The Least You Can Do Is Reward Good Customer Behavior
Customer: “…and a triple burger.”
Employee: “Okay, that’s $54.22.”
A while later…
Customer: “Hey. I ordered a triple burger but only got two patties. Can you just toss another patty on it?”
Employee: “Sure! We’ll get that out ASAP!”
In the “kitchen”…
Employee: “Hey. The guy ordered a triple burger, but I accidentally rang in a double. He said he’s fine just having another patty thrown on it; we don’t need to remake it.”
Me: “Sure, I’ve got one just coming off of the grill for that other order. I’ll take that one out to him right away.”
Manager: “DID YOU CHARGE HIM FOR IT? GO CHARGE HIM FOR IT.”

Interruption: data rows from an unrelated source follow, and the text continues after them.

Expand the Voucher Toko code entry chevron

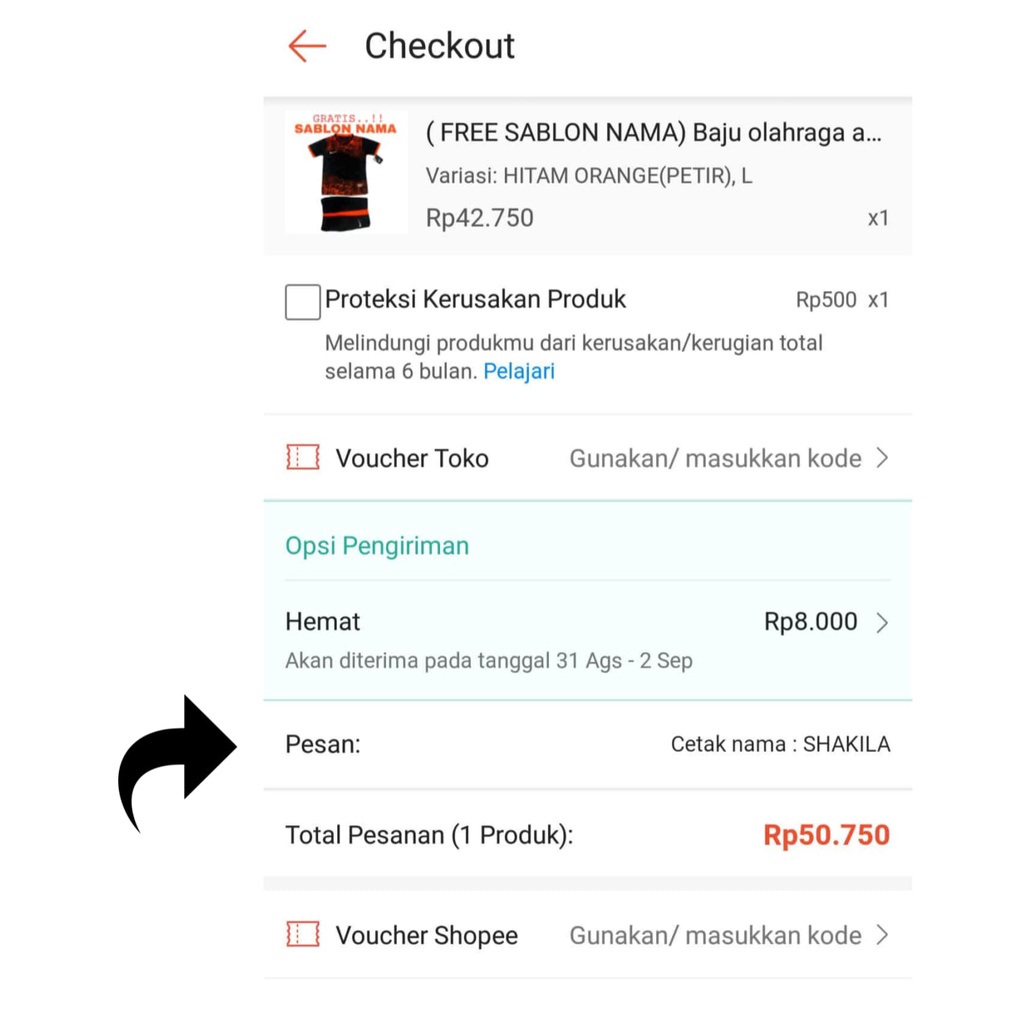(883, 458)
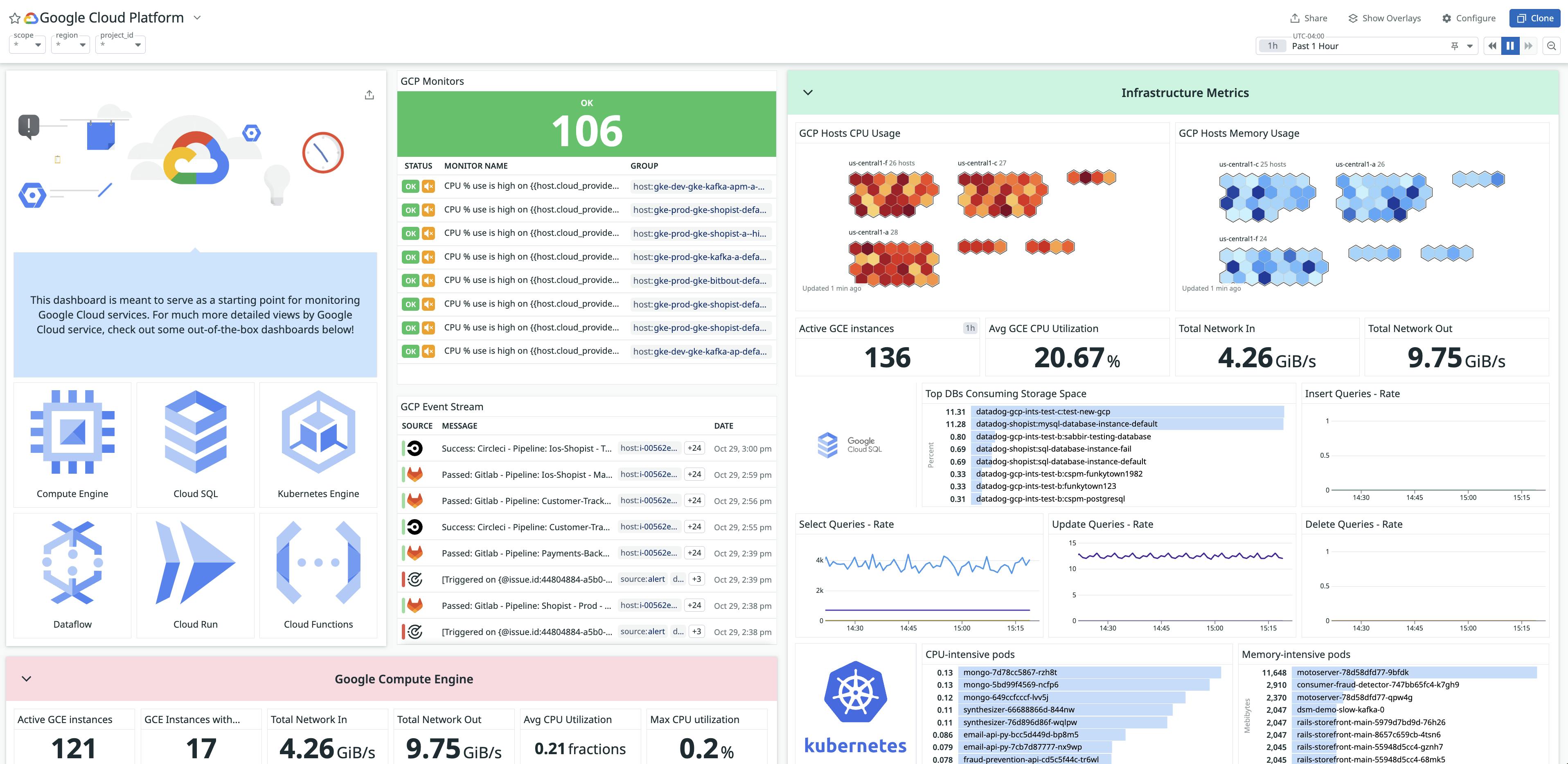
Task: Select the Kubernetes Engine icon
Action: (x=318, y=433)
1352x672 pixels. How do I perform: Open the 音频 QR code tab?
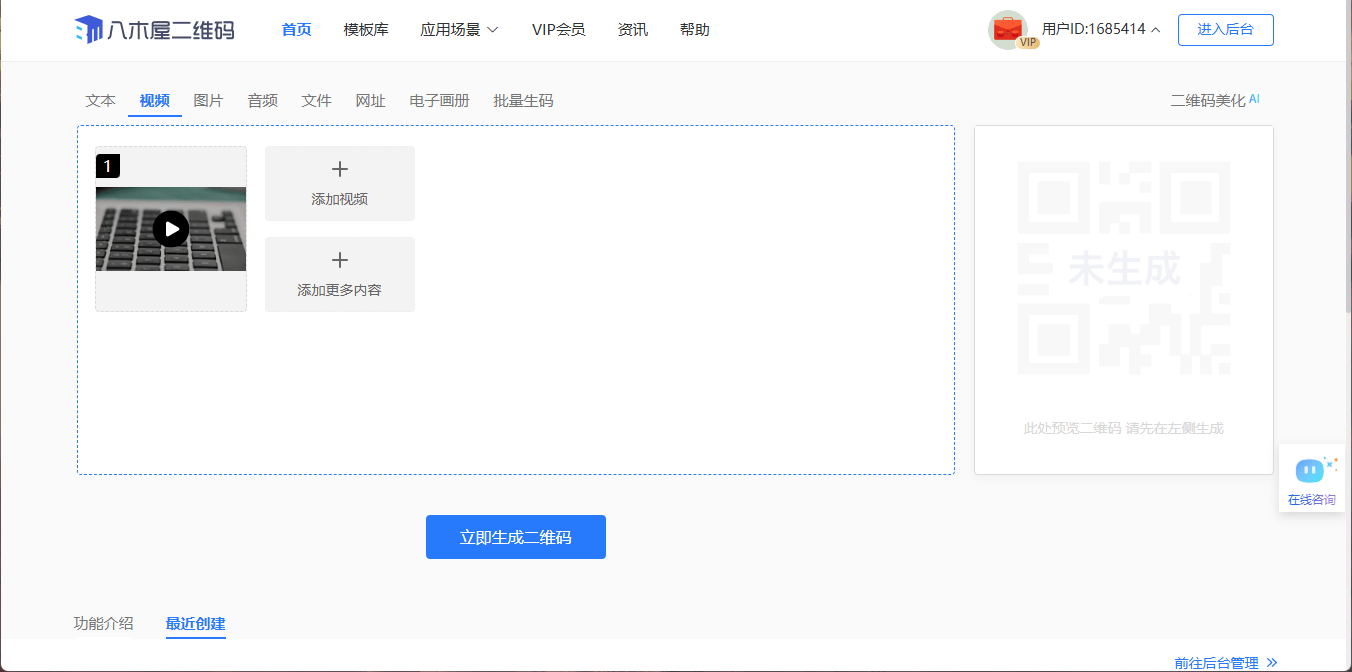click(263, 101)

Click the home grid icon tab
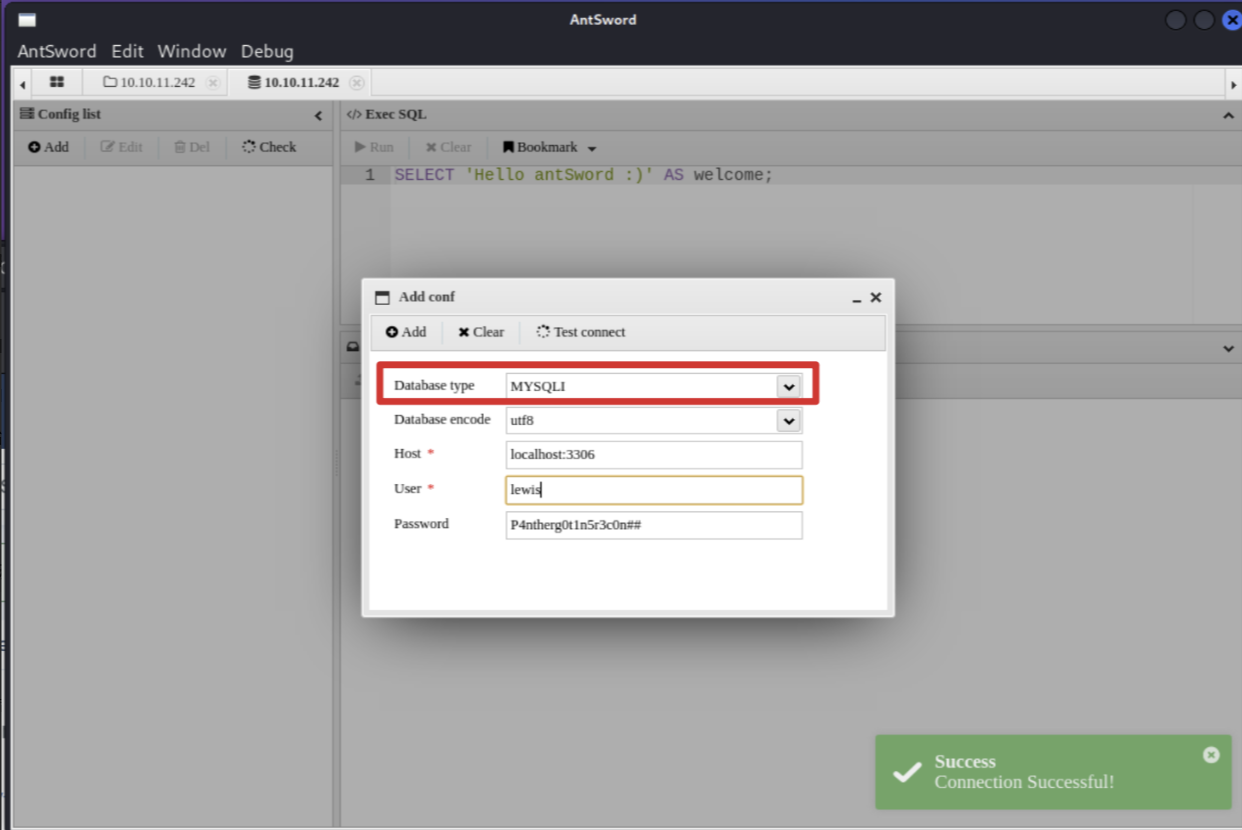(57, 82)
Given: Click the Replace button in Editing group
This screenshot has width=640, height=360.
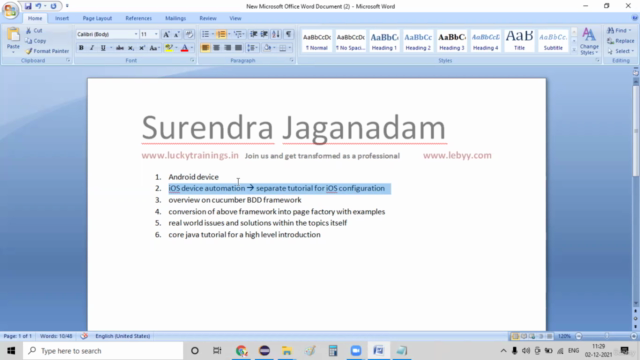Looking at the screenshot, I should (620, 41).

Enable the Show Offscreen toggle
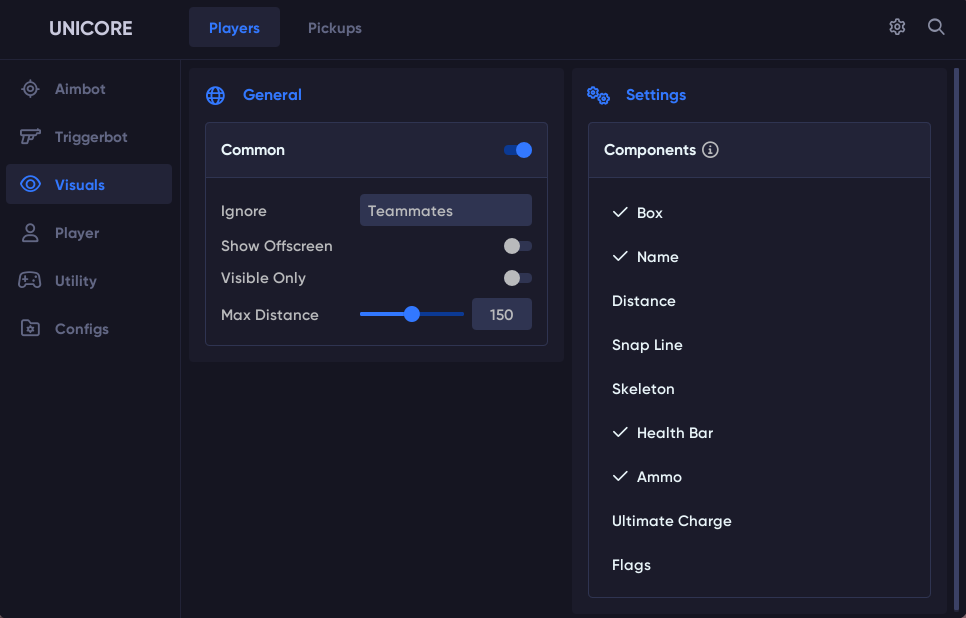(518, 246)
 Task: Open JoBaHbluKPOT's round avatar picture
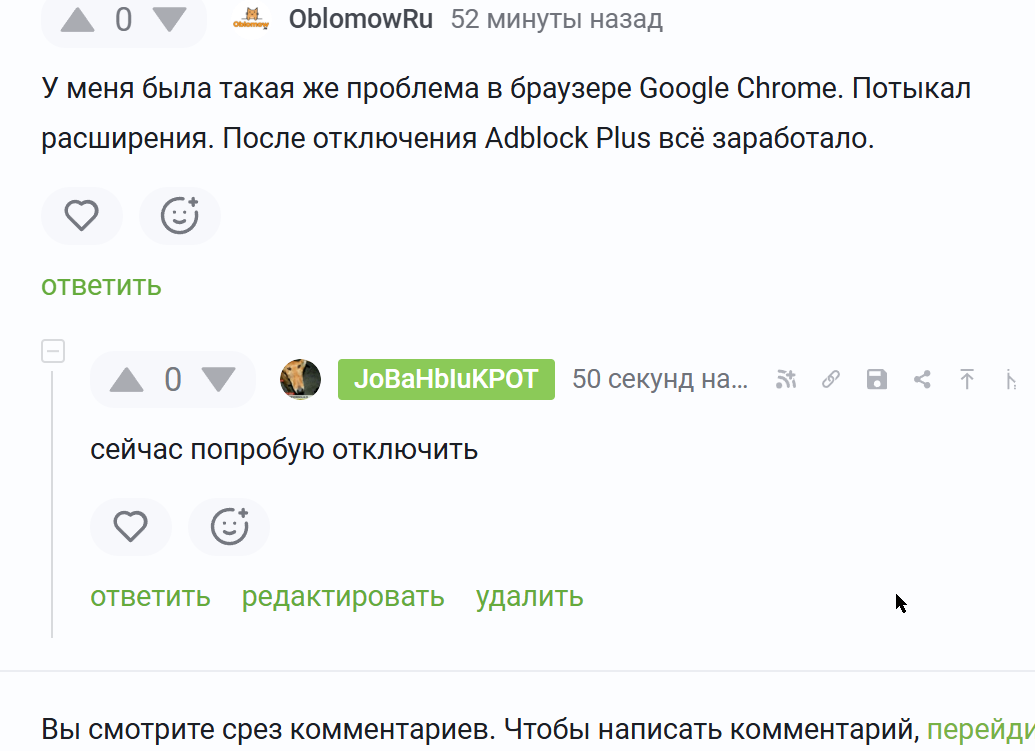300,380
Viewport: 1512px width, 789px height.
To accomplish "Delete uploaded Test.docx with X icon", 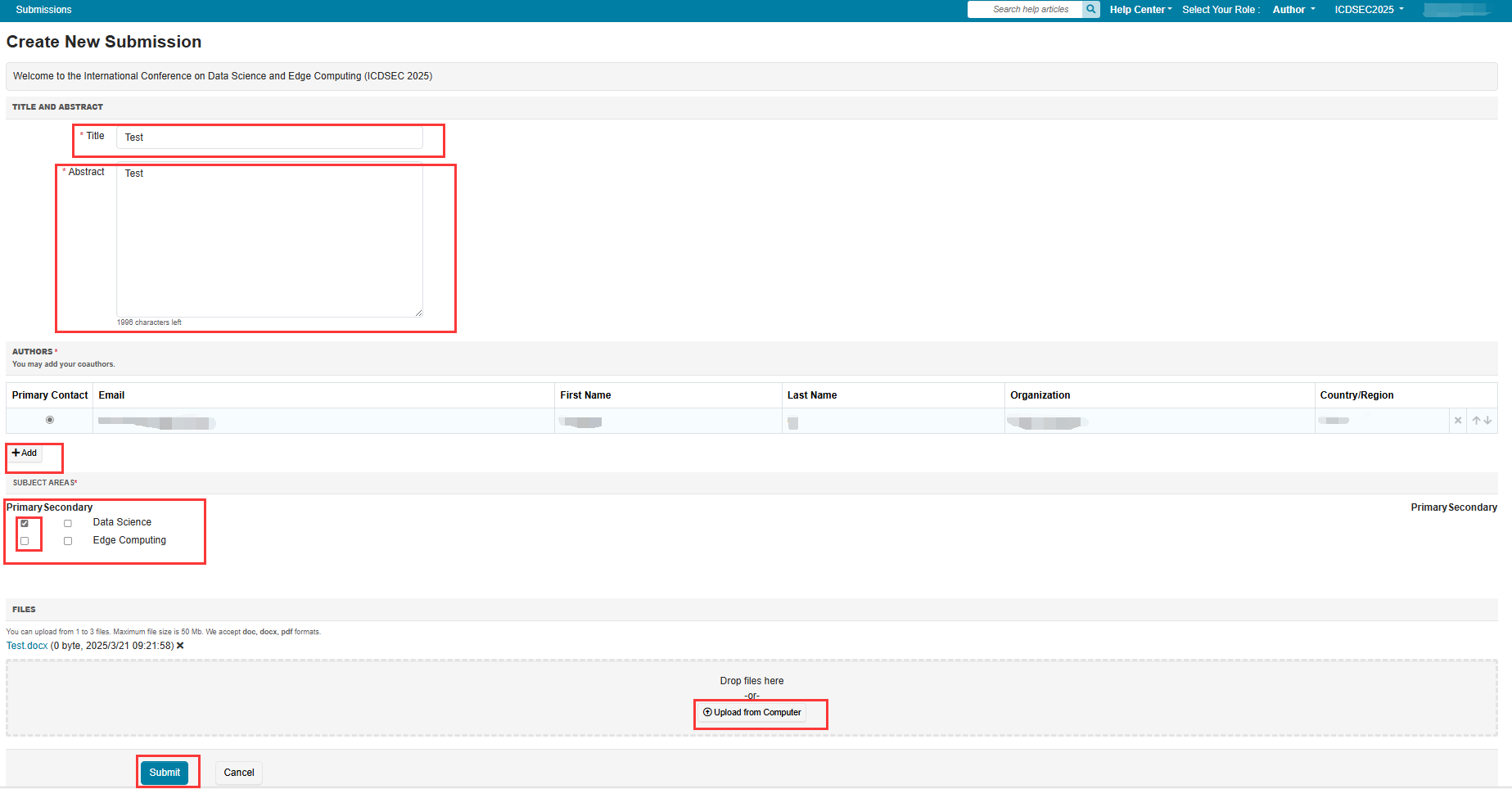I will tap(180, 646).
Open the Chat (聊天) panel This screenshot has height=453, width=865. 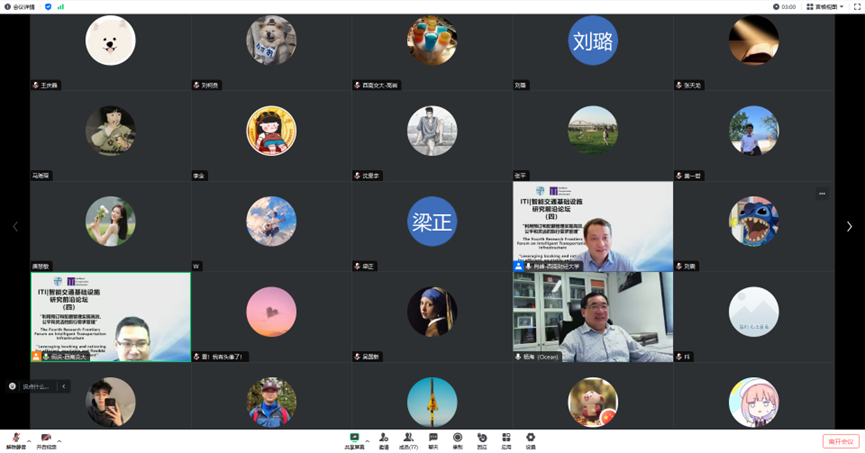tap(433, 440)
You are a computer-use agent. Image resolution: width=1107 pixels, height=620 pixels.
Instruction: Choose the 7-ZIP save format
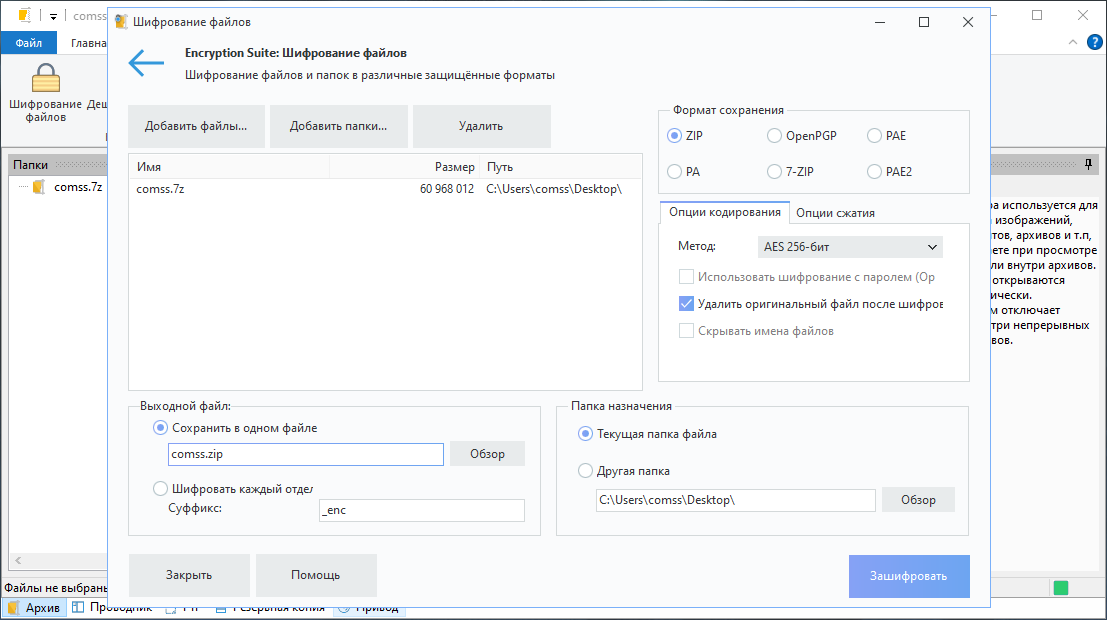point(774,172)
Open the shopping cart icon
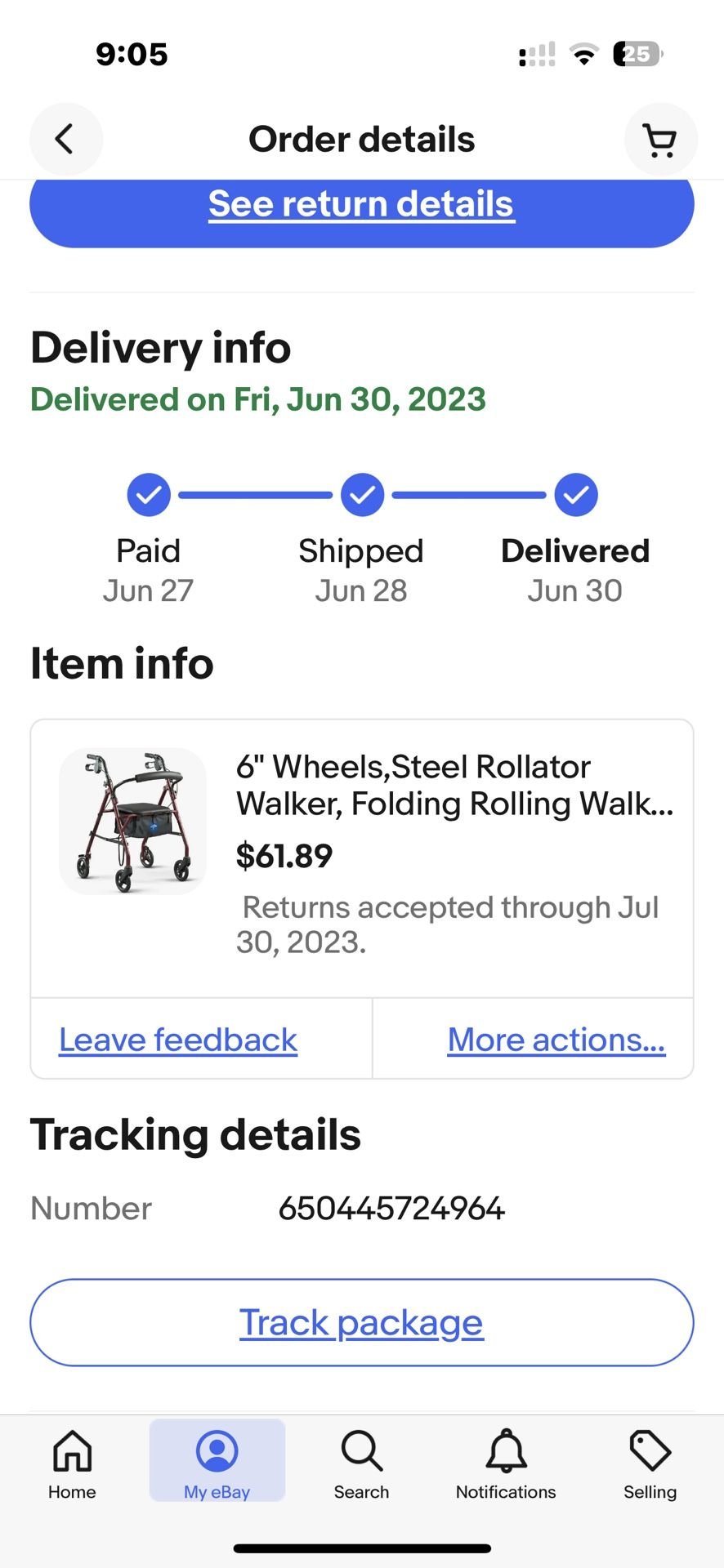Viewport: 724px width, 1568px height. [x=660, y=140]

Now, my thinking is that the guy spent upwards of $50 at a slightly nicer local burger joint, we messed his order up, and he’s being totally accommodating about how we fix it. Let’s eat the fifty-cent cost and make him feel good about this.
My manager’s thinking is that we wouldn’t want to lose that twenty-odd cents of SWEET, SWEET PROFIT fixing the guy’s order. We should go out to him with his burger-sauce-covered hands, tell him to dig his wallet out and come up to the counter, and ring through another transaction FOR A F****** DOLLAR. Because we messed up. It costs half our cost of the patty just to swipe his debit card!
If it’s something minor, it was potentially/probably our mistake, and the customer isn’t rude, then f*** it; spending a few bucks a day/hour to keep people happy like that is some of the best and cheapest advertising you can get.